#### [AUFGABE 1]
Nenne alle Personen, deren Namen im Textabschnitt über das Handbuch der europäischen Verfassungsgeschichte vorkommen.
#### [AUFGABE 2]
In wessen Auftrag wird Band fünf laut Textabschnitt herausgegeben?
#### [AUFGABE 3]
Fasse den Textabschnitt über das Handbuch der europäischen Verfassungsgeschichte in zwei Sätzen zusammen.

#### [TEXTABSCHNITT]
++++++++++

Gut 200 Jahre danach ist ein Handbuch der europäischen Verfassungsgeschichte im 19. Jahrhundert – Institutionen und Rechtspraxis im gesellschaftlichen Wandel, hg. v. Brandt, Peter/Kirsch, Martin/Schlegelmilch, Arthur unter redaktioneller Mitarbeit von Daum, Werner, Band 1ff. in dem Dietz Verlag Bonn 2006 erschienen, das inzwischen abgeschlossen werden konnte. Nunmehr legen die Herausgeber den gewichtigen Band fünf des Handbuchs der europäischen Verfassungsgeschichte im 20. Jahrhundert vor, herausgegeben in dem Auftrag des Archivs der sozialen Demokratie der Friedrich-Ebert-Stiftung und des Instituts für europäische Verfassungswissenschaften der FernUniversität Hagen. Er ist nach der editorischen Vorbemerkung der letzte der Reihe Handbuch der europäischen Verfassungsgeschichte im 20. Jahrhundert, die sich an die entsprechenden Bände zur Verfassungsgeschichte des 19. Jahrhunderts anschließt.

++++++++++

#### [BEREITGESTELLTE DATEN]
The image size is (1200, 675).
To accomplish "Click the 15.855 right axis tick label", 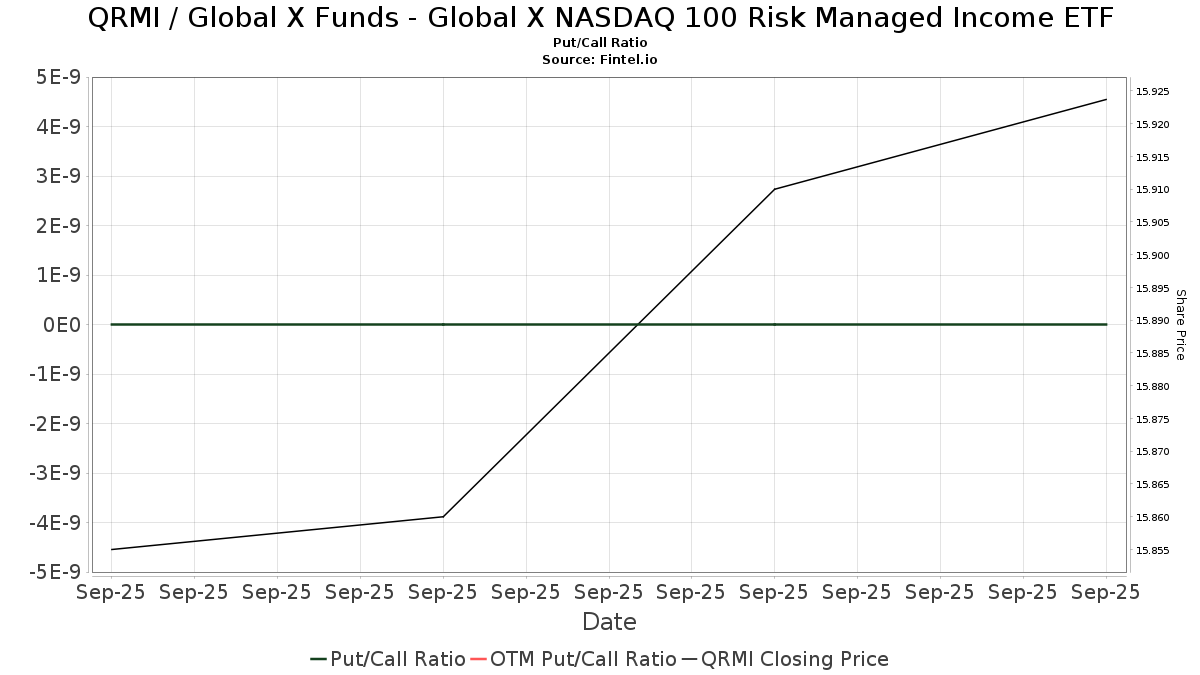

++++++++++

#### [VOLLSTÄNDIGE ANTWORT 1]
Peter Brandt, Martin Kirsch, Arthur Schlegelmilch, Werner Daum

#### [VOLLSTÄNDIGE ANTWORT 2]
Im Auftrag des Archivs der sozialen Demokratie der Friedrich-Ebert-Stiftung und des Instituts für europäische Verfassungswissenschaften der FernUniversität Hagen.

#### [VOLLSTÄNDIGE ANTWORT 3]
Das Handbuch der europäischen Verfassungsgeschichte im 19. Jahrhundert ist im Dietz Verlag Bonn erschienen und inzwischen abgeschlossen. Nun legen die Herausgeber Band fünf des Handbuchs zum 20. Jahrhundert vor, laut editorischer Vorbemerkung der letzte dieser Reihe, die sich an die Bände zum 19. Jahrhundert anschließt.